Club de lectura

Corrige mis versos y se cuela en los paréntesis. Cree que puede manejar las crines de las alas de mariposa que guardo en el cajón de la mesita del almuerzo de invierno y, por eso, se me empaña en el parabrisas del fórmula uno que aparco en la oficina todos los días, un poco más tarde de las ocho, más tarde porque llego tarde y que se queda hasta un poco después de las tres, luego de las tres porque salgo también tarde, para llegar tarde a la comida, a la siesta o a la clase de deporte, y a la de arteterapia y al club.

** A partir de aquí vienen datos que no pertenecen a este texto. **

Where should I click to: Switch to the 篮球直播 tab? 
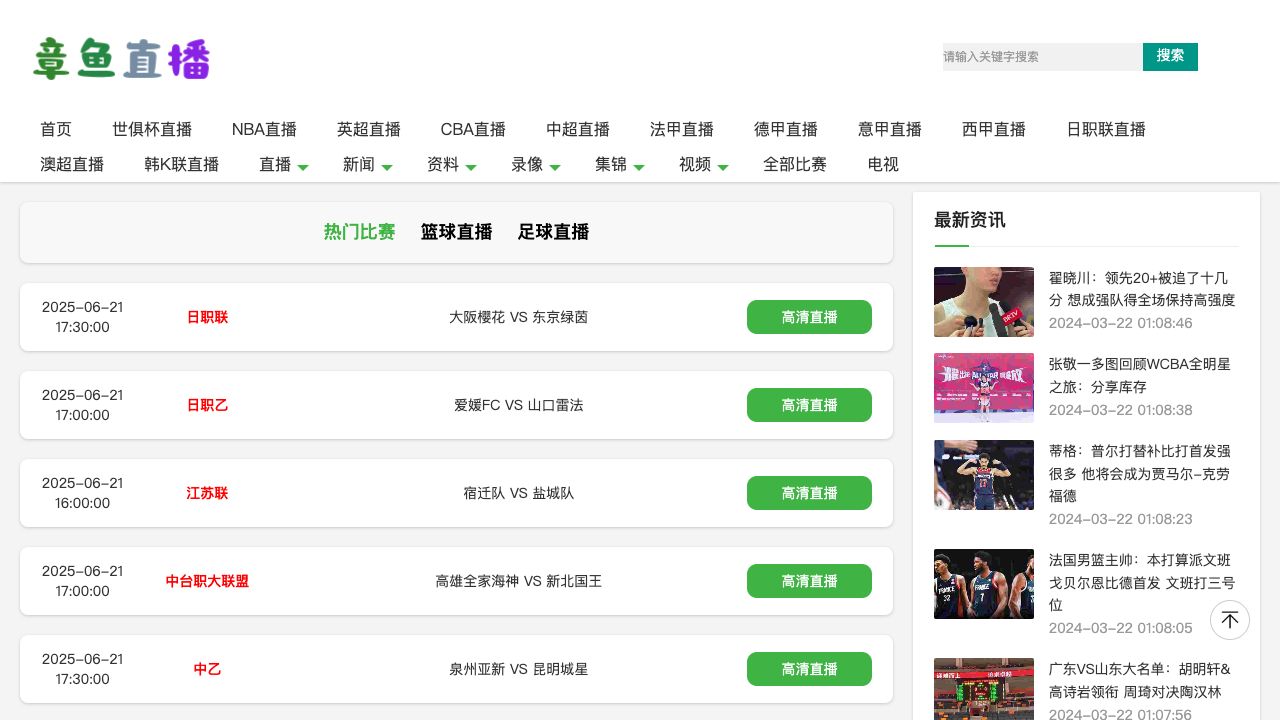(x=456, y=232)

Al de lectura, donde escondo los cojines a los que intento abrazarme en el sofá, a deshora, delante de la serie de televisión que me explica lo desafortunada de la vida en el ahora y en el anteayer. Procuro no entorpecer, pero la garganta se acuerda y penetra en verbos tartamudos, bajo un paraguas sordo de bolitas de nácar que revienta en la sed propia para deslizarse en el canto cobarde de la historia que a esta altura aún no comencé a contar. 

Aquella que elucubra antes estirarse en la sala de espera de la dentista y a apretar el culo en la silla del protésico. La que cuenta hacia atrás en el respaldo de la piscina para ahogarse en el plumón de la manta abotonada de azul cobalto, y que se envuelve sobre sí misma para ser leída, por alguien que se abandona unos segundos, aquí, conmigo, ahora.